To nie pierwszy raz, gdy Schetyna wieści zagrożenie dla demokracji w postaci złożenia protestów wyborczych przez Prawo i Sprawiedliwość. Dotyczą one wyborów do Senatu w sześciu okręgach: nr 100 (Koszalin), nr 75 (Katowice), nr 12 (Toruń), nr 92 (Konin), nr 95 (Kalisz), nr 96 (Kalisz). W protestach PiS wnioskuje o ponowne przeliczenie głosów, zarzucając niewłaściwe zakwalifikowanie głosów jako nieważne, podczas gdy - zdaniem PiS - powinny zostać uznane za ważne.

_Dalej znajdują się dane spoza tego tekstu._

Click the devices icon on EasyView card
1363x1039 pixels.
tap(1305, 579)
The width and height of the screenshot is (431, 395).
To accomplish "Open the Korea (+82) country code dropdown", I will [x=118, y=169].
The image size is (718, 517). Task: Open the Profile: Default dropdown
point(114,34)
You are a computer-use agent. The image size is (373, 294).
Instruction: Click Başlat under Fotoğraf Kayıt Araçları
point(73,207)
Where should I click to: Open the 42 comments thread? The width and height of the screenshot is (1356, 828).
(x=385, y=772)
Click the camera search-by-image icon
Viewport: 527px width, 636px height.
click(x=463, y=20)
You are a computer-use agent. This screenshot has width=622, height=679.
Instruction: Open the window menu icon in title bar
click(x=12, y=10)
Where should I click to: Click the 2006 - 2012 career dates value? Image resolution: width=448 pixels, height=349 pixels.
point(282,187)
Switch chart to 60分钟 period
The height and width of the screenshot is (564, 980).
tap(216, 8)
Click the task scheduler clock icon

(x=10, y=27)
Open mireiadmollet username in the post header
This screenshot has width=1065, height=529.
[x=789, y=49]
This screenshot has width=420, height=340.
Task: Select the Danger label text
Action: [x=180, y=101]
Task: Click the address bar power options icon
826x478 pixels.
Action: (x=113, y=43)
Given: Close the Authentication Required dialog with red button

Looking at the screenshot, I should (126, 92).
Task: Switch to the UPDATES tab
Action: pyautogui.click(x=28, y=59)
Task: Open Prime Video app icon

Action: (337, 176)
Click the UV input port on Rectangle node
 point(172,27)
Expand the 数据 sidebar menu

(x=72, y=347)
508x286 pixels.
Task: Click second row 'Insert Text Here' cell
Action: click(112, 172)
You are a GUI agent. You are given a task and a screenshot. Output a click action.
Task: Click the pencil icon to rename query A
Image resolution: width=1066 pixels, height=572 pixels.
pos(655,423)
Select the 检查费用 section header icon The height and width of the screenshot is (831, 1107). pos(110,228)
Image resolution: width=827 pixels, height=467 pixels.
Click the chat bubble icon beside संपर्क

Schetyna, jadąc do Strasburga, zapomniał chyba, że protesty wnieśli również pełnomocnicy wyborczy innych komitetów wyborczych. Koalicja Obywatelska chce nawet powtórzenia wyborów do Senatu w trzech okręgach: nr 2 (Jelenia Góra) nr 59 (Łomża i Suwałki) i nr 26 (Pabianice). Zdaniem ugrupowania Schetyny, w tych trzech okręgach wybory mogły zostać przeprowadzone z naruszeniem prawa. W tym przypadku szef PO nie mówi jednak o "próbie zmiany werdyktu wyborczego".
Protesty wyborcze można było złożyć na piśmie w Sądzie Najwyższym do wtorku do godziny 16.00. Z kolei pocztą protesty można było wnosić do północy.